(Input data Opens)

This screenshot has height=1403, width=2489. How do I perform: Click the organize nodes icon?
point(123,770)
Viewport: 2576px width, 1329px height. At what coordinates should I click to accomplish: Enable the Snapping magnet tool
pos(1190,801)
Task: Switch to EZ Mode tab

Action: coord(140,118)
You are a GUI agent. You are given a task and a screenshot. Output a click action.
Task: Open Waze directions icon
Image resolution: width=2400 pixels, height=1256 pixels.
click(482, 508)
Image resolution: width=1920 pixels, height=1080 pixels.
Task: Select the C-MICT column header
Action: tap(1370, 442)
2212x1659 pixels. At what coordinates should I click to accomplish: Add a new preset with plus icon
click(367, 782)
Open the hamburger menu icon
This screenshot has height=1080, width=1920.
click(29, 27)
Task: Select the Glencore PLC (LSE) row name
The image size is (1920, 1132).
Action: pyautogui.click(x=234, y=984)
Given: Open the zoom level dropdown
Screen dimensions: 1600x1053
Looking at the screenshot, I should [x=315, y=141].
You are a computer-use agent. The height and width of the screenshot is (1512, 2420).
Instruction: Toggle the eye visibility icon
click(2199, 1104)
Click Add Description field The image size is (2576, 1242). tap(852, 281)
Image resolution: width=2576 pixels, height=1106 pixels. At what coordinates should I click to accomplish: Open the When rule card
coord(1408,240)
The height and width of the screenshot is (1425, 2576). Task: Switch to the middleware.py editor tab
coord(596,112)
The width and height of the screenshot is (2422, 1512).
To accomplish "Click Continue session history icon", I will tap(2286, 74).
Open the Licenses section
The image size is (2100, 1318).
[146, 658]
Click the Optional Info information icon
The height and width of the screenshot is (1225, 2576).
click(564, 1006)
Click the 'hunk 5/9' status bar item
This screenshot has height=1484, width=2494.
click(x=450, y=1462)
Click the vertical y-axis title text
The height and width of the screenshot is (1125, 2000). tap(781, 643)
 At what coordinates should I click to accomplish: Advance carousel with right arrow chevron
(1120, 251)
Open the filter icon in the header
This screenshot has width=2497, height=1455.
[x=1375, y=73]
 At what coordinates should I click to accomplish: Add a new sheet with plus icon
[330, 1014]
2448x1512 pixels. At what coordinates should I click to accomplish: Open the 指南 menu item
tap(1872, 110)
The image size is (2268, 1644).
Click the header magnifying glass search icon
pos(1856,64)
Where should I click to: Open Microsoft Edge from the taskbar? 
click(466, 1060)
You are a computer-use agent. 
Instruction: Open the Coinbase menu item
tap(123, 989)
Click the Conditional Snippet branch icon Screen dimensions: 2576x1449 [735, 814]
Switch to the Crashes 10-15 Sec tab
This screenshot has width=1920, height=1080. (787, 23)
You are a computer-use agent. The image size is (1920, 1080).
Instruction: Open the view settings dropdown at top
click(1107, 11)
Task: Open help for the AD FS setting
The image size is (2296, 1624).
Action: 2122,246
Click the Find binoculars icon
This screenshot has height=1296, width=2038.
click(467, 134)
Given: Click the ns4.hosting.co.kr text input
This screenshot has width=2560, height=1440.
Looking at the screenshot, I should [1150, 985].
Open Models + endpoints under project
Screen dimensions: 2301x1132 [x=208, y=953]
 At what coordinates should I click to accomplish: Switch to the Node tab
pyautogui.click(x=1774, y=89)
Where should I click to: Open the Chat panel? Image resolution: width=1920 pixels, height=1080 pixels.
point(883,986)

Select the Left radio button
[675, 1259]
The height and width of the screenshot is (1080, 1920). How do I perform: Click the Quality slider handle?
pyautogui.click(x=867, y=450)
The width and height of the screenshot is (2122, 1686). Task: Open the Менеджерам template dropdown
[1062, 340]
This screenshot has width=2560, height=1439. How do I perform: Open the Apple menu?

(Input data Closes)

Output each line exactly, from the first line of the data down to the line that contains "Task: Open Waze directions icon", both included.

(Response):
This screenshot has height=1403, width=2489. How do I perform: Click the organize nodes icon?
point(123,770)
Viewport: 2576px width, 1329px height. At what coordinates should I click to accomplish: Enable the Snapping magnet tool
pos(1190,801)
Task: Switch to EZ Mode tab

Action: coord(140,118)
You are a GUI agent. You are given a task and a screenshot. Output a click action.
Task: Open Waze directions icon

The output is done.